Stored items:
▼▼▼

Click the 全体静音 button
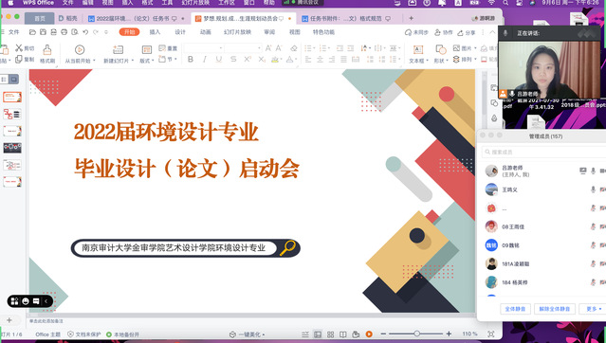 coord(515,309)
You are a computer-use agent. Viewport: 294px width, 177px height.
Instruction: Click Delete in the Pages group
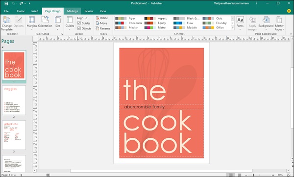point(102,18)
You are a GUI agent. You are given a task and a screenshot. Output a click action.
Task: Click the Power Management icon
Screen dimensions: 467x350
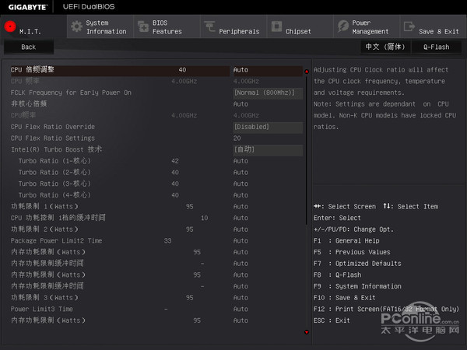[x=343, y=26]
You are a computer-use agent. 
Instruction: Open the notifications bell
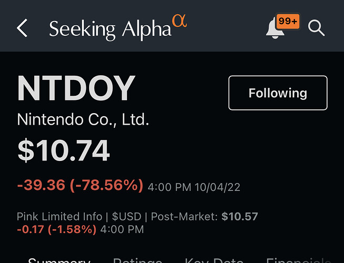click(275, 28)
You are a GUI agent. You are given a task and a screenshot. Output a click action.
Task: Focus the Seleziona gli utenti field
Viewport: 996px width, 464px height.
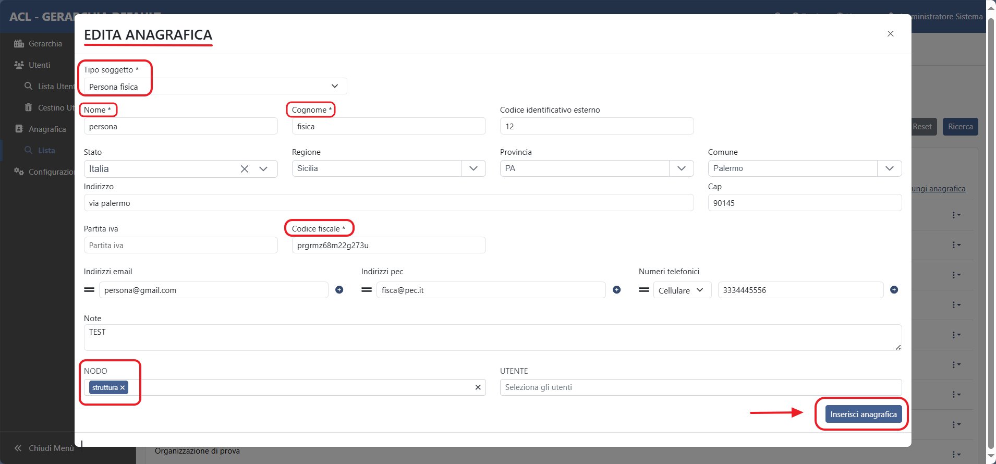700,387
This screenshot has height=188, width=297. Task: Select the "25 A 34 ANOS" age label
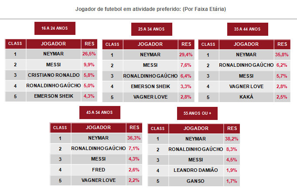pos(151,29)
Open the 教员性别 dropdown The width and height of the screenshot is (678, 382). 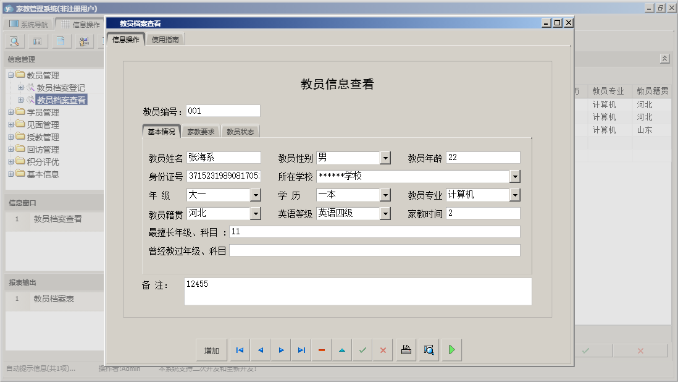(x=385, y=158)
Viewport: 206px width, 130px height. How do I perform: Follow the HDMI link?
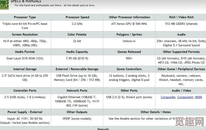[198, 97]
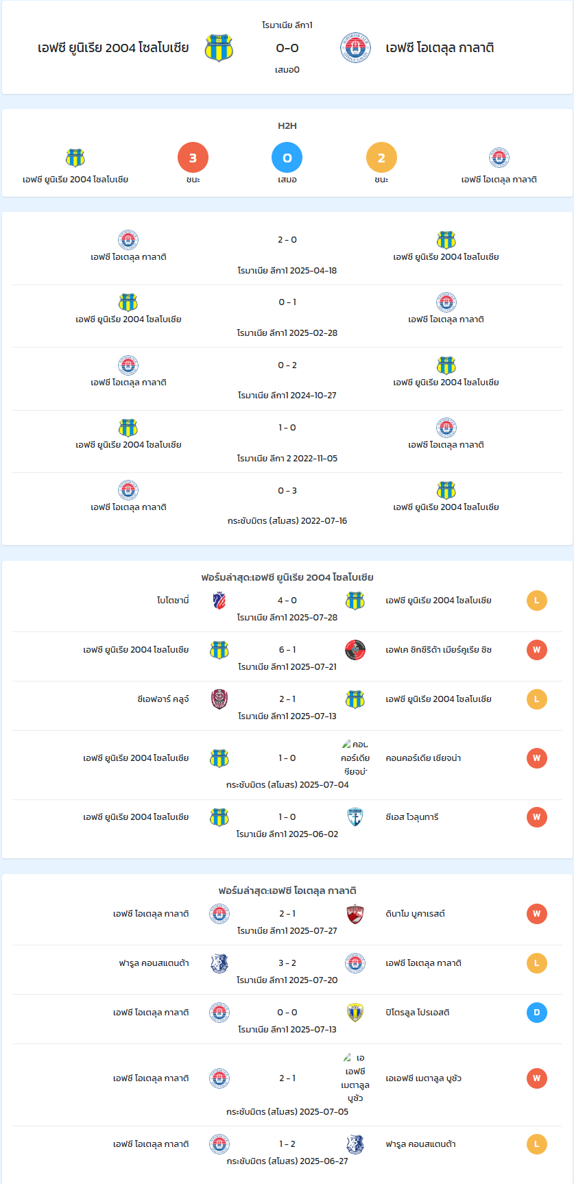Click the Farul Constanta logo in the 3 - 2 match row
This screenshot has width=574, height=1184.
coord(219,963)
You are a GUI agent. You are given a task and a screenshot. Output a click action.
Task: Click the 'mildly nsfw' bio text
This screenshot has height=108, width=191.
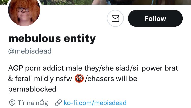[53, 79]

▲▲▲

ACTION ITEM — Omit the pictures. Print, word for word, the lines from the beginning of the entries above through the line that holds "Task: Focus the Seleziona gli utenti field".

SOLUTION FOR THIS PROBLEM —
Click the 全体静音 button
 coord(515,309)
You are a computer-use agent. Viewport: 294px width, 177px height.
Instruction: Click Delete in the Pages group
point(102,18)
You are a GUI agent. You are given a task and a screenshot. Output a click action.
Task: Click the Power Management icon
Screen dimensions: 467x350
[x=343, y=26]
You are a computer-use agent. 
Instruction: Open the notifications bell
click(275, 28)
You are a GUI agent. You are given a task and a screenshot. Output a click action.
Task: Focus the Seleziona gli utenti field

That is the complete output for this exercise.